The Nikon Z7 II uses the same 45.7 megapixel backside illuminated sensor as the Z7, and while this sensor is now coming up on 5 years old, Nikon made a smart decision by reusing this sensor in the Z7 II. As an owner of the Canon R5, and previous owner of the Sony A7R IV, I’ve used excellent high resolution full frame sensors in the past, but the sensor in the Z7 II is perhaps the finest imaging sensor I’ve had the pleasure of using in the 20 years I’ve been a photographer. Let’s dive into the specifics.
Dynamic Range and Color
The Z7 II has been lauded for its excellent image quality, and that starts with its truly outstanding dynamic range. While the R5 and that aforementioned A7R IV measure similarly in the dynamic range department by the numbers, in real-world usage, I’ve never used a camera that produces files that can be pushed and pulled to the degree that the Z7 II’s can. Shooting at ISO 64 produces exceptionally clean images that have decent highlight headroom for RAW recovery, but exceptional shadow detail. Even a 5 stop push in the shadows yields excellent detail with no banding, and outstanding color fidelity. There is some noise when pushing a photo that far, but with modern noise reduction software, this can be reduced so that even wildly underexposed images can be rescued and used for large prints. Higher ISO files don’t have the insane dynamic range of the lower ISOs, but the incredible dynamic range of the Z7 II makes it a dream to use for landscape photography.
The shot above was taken as part of a bracketed series, due to the extreme brightness differences in the scene.

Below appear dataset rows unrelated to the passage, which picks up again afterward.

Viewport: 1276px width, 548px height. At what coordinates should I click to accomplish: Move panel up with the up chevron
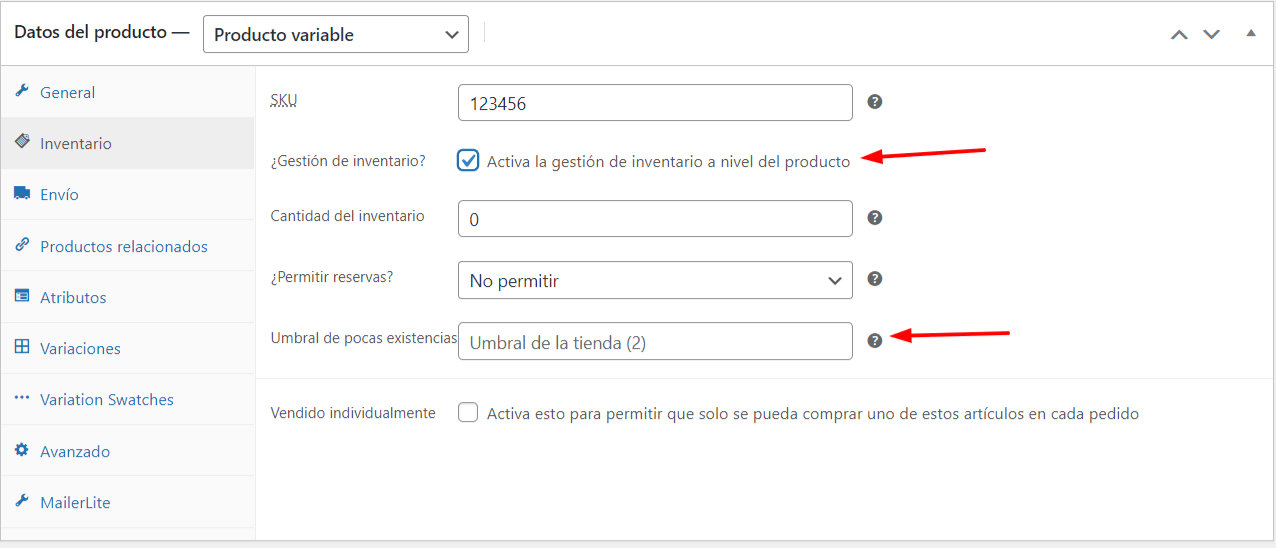1179,34
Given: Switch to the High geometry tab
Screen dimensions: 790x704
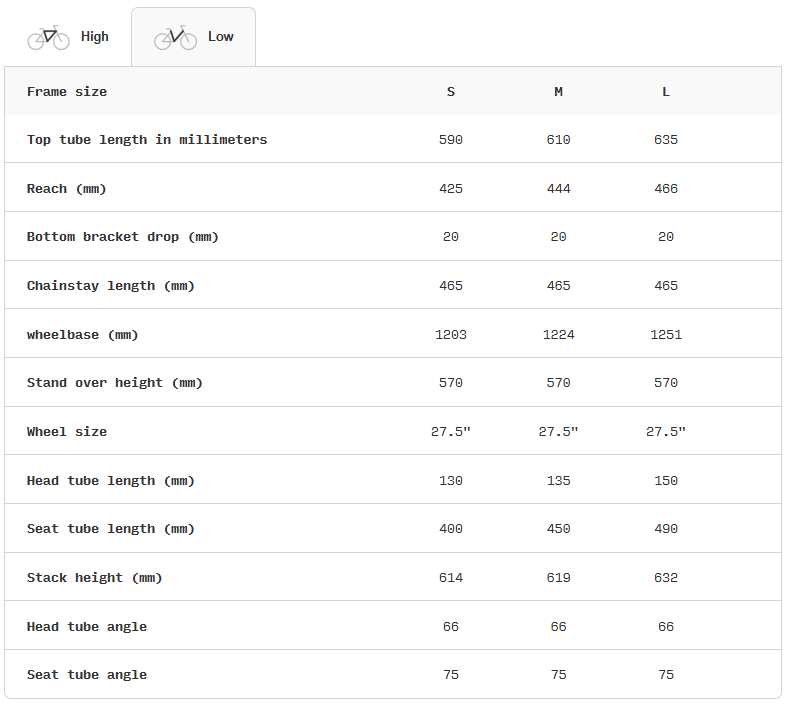Looking at the screenshot, I should tap(94, 37).
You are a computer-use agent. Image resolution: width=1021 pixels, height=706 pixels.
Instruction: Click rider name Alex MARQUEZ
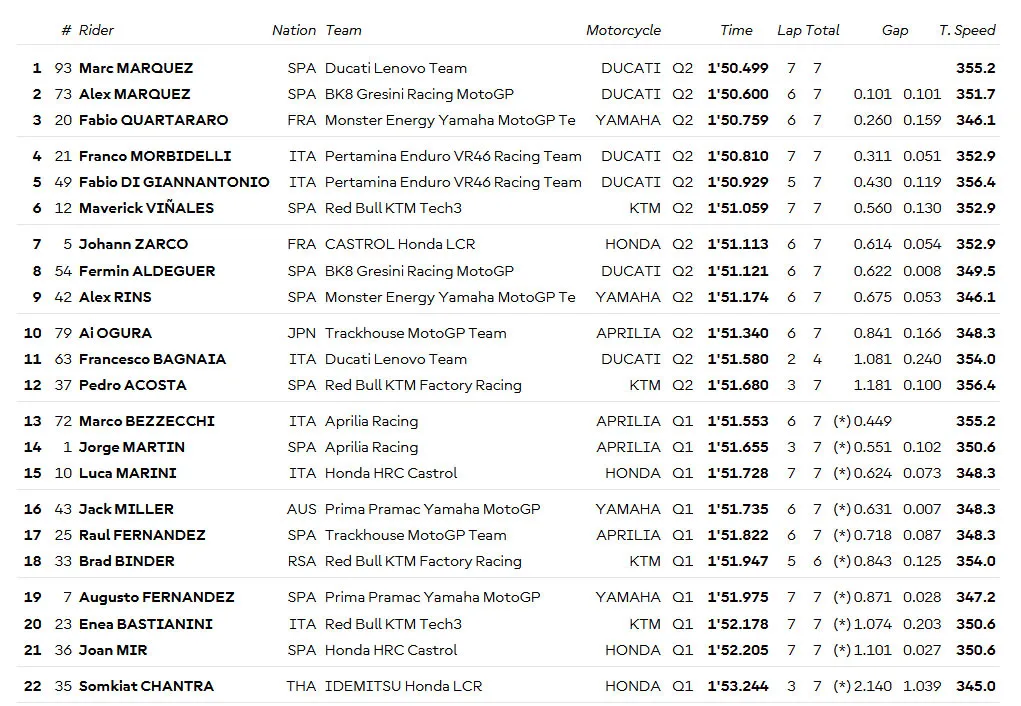[x=135, y=94]
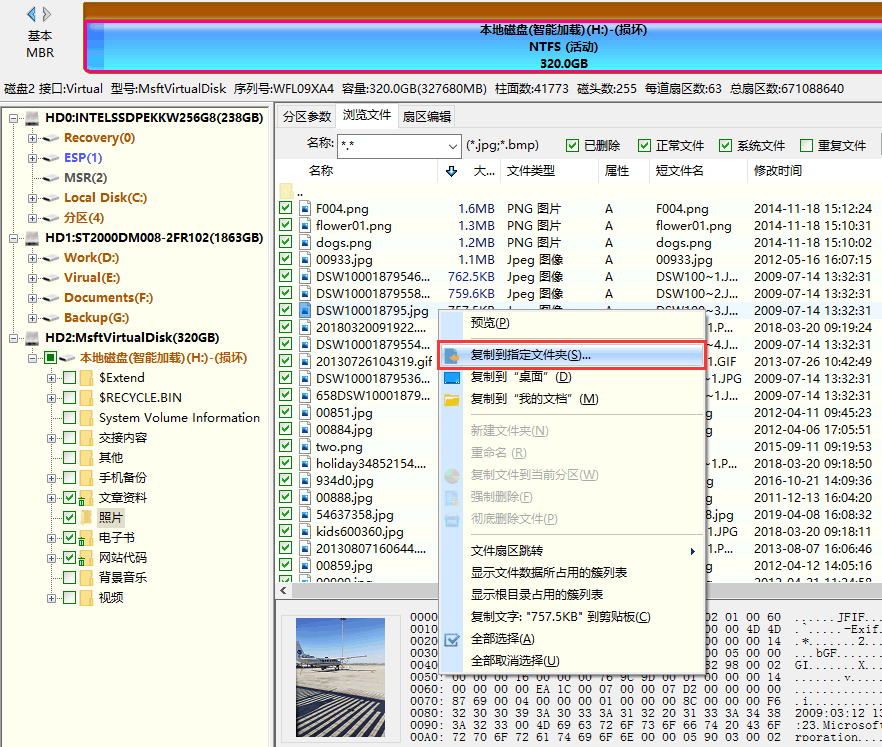Click the checkmark icon beside 全部选择

[452, 639]
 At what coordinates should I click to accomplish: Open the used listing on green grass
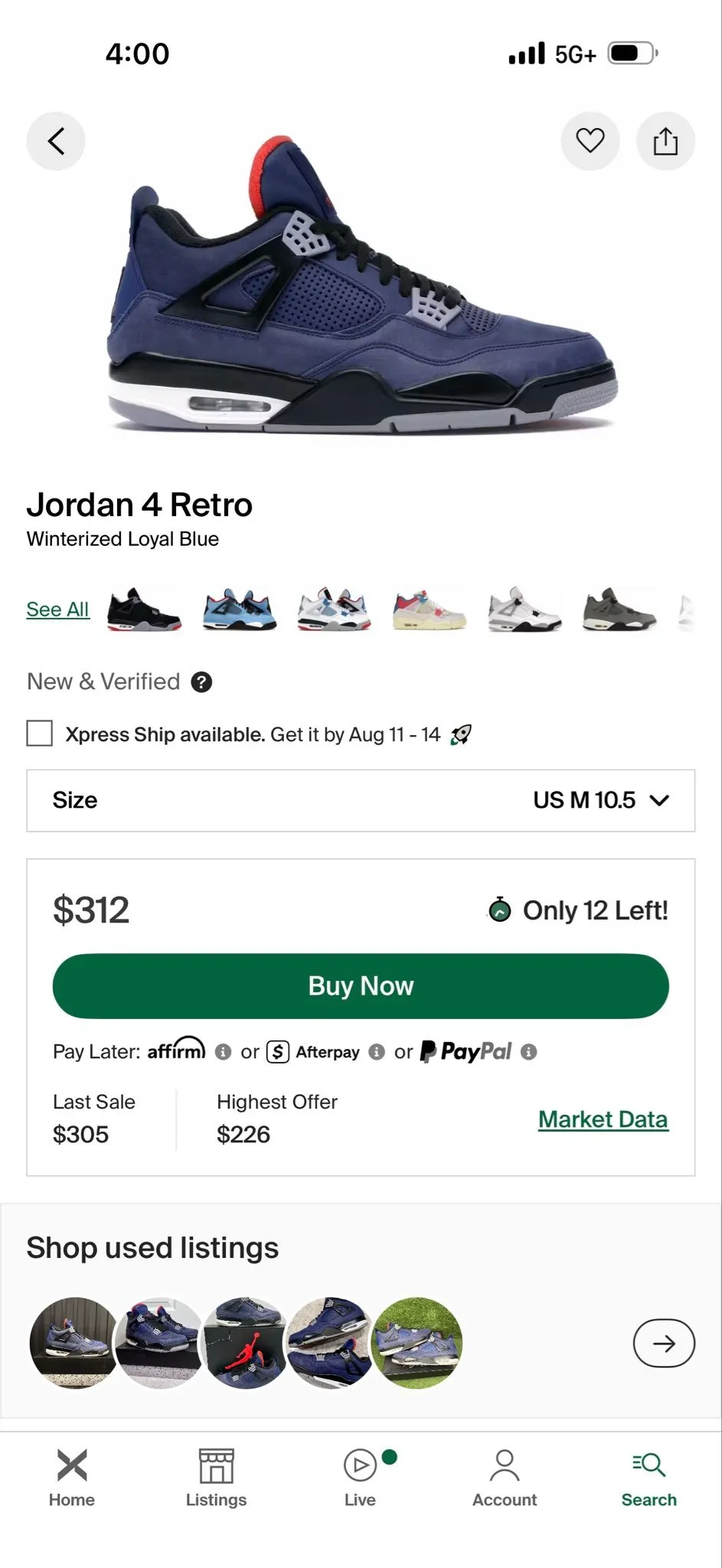pos(417,1343)
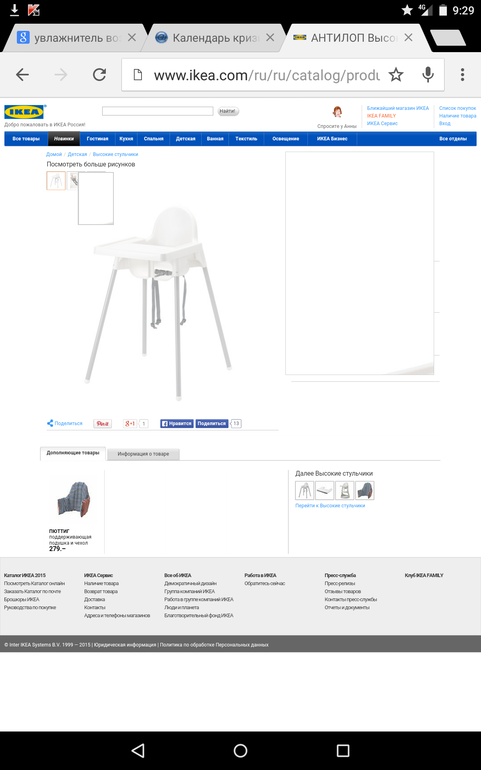Image resolution: width=481 pixels, height=770 pixels.
Task: Tap the Chrome back arrow
Action: (23, 75)
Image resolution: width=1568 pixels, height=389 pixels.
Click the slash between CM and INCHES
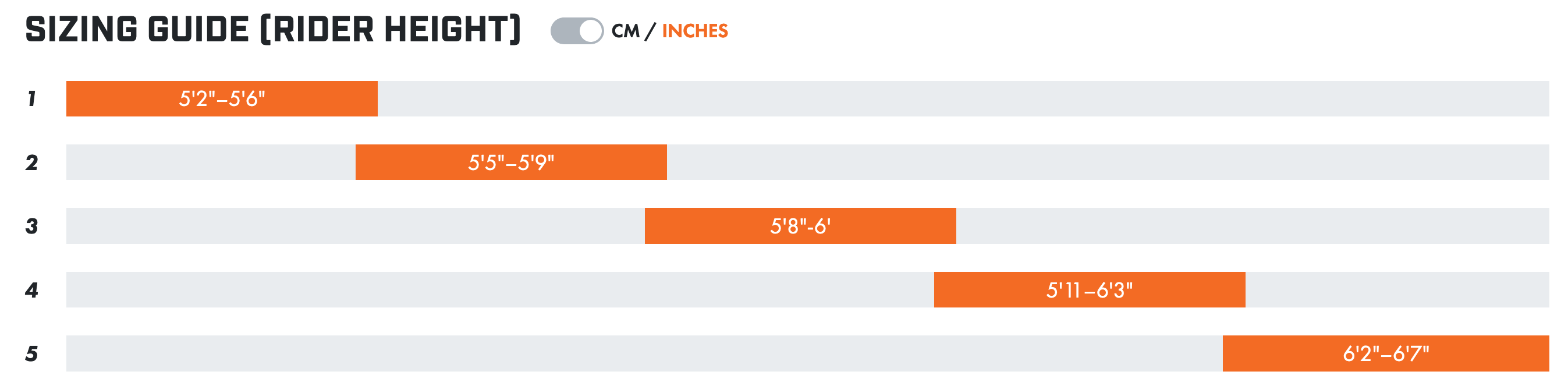[x=651, y=31]
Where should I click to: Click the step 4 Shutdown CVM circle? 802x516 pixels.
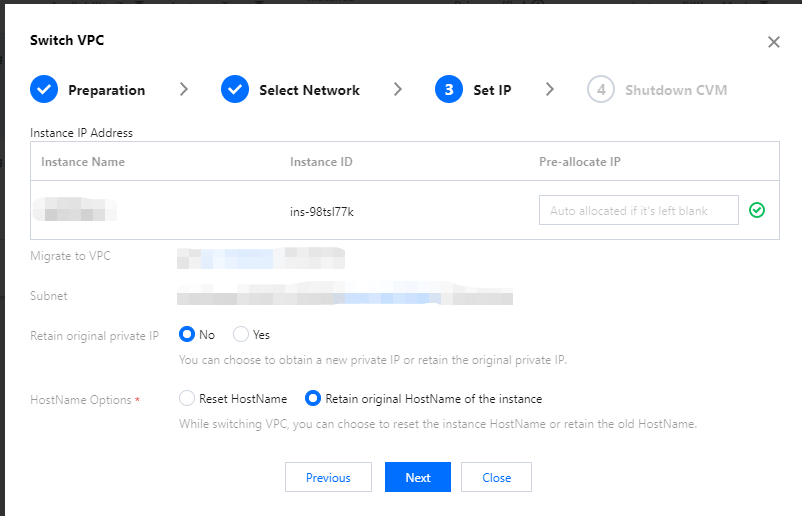click(x=601, y=90)
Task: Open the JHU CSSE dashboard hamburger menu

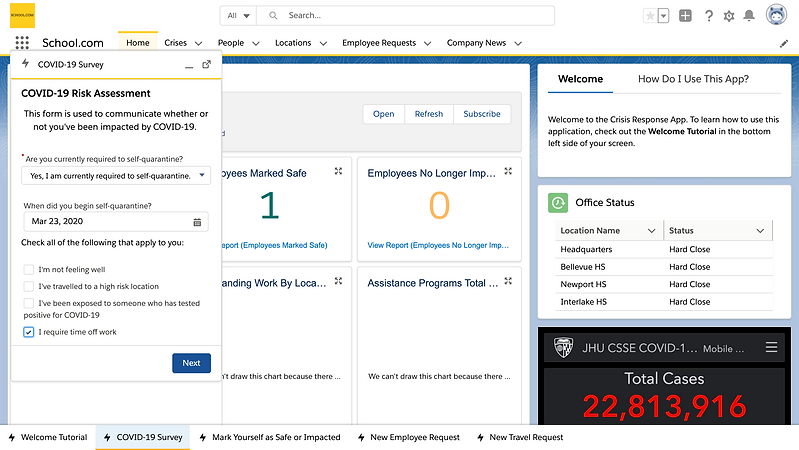Action: point(771,348)
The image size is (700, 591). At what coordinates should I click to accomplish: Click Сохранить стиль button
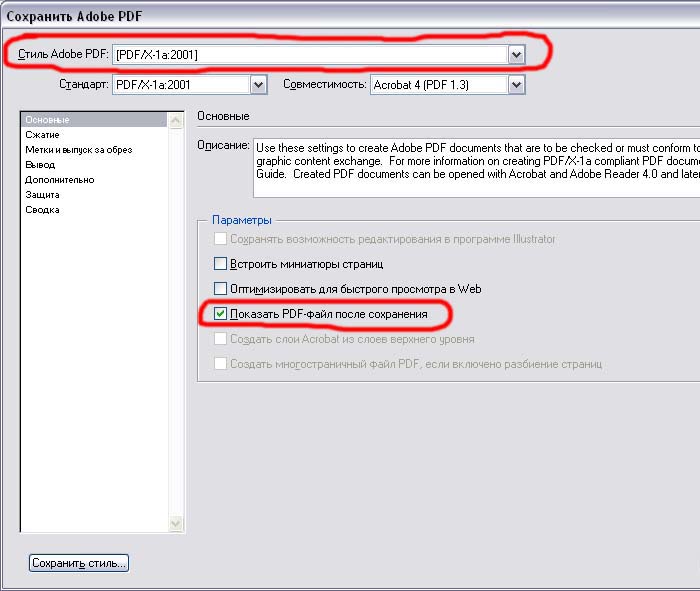point(79,563)
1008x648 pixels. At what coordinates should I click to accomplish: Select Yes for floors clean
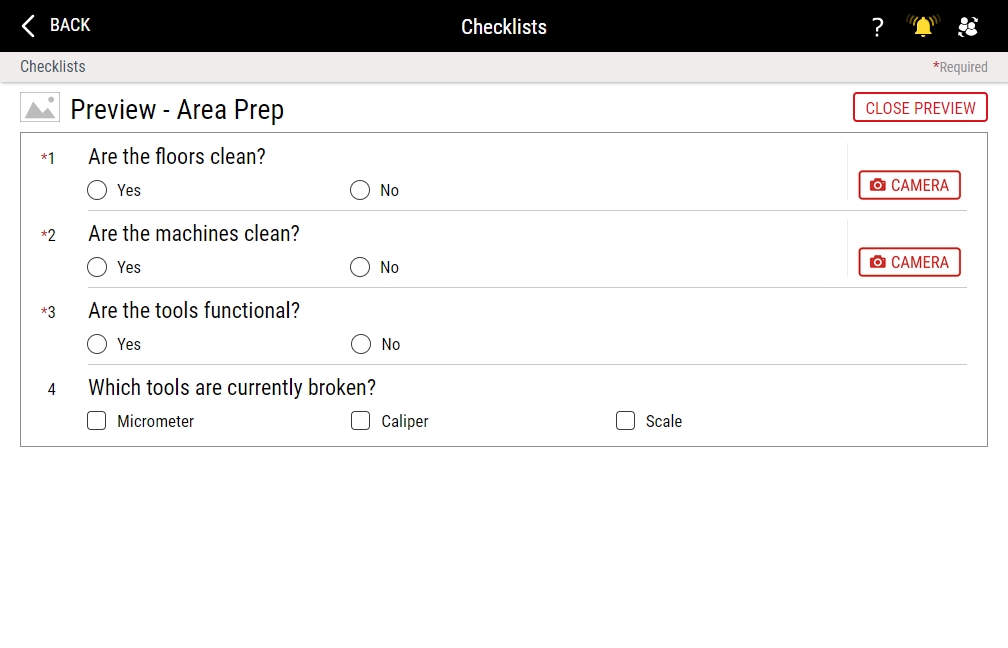click(x=97, y=190)
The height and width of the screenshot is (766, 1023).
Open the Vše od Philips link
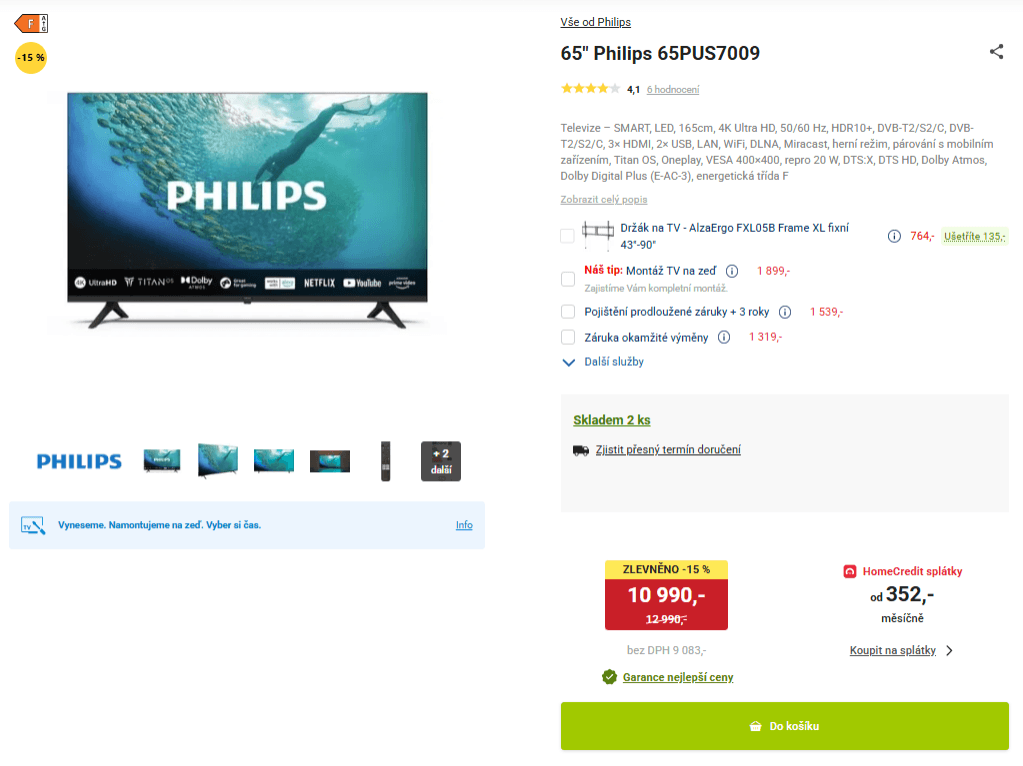(595, 22)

The merge to HDR worked ok, but had some artifacts due to moving leaves and changes in the water reflections. However, simply taking the darkest exposure and pushing the exposure, and some masking of the brighter area above, yielded an image with nearly the same level of detail in the shadows, while avoiding all the artifacts. This is a +3.5 stop straight push, with an extra +35 in the shadows, and pulling back some of the highlights.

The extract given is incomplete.